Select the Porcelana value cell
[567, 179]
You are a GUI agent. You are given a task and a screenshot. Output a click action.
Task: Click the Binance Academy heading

##############################

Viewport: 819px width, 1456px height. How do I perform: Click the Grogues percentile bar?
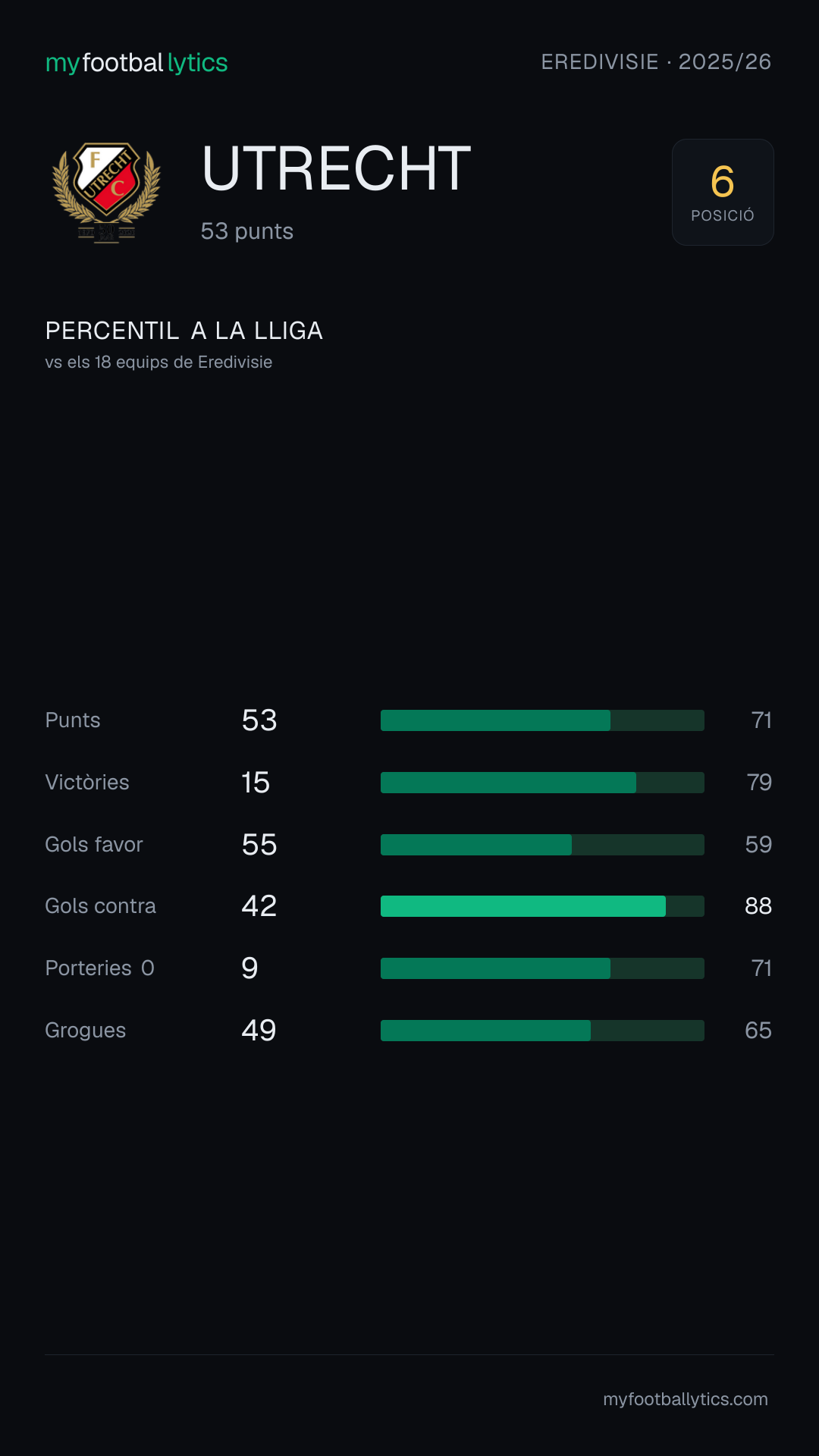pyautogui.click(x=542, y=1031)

##############################

→ **Exercise directions**: Copy out the range of lines above starting at the line with "Select the Porcelana value cell" and ending at the line with "Task: Click the Binance Academy heading", exactly and including both.

→ **Answer area**:
Select the Porcelana value cell
[567, 179]
You are a GUI agent. You are given a task and a screenshot. Output a click action.
Task: Click the Binance Academy heading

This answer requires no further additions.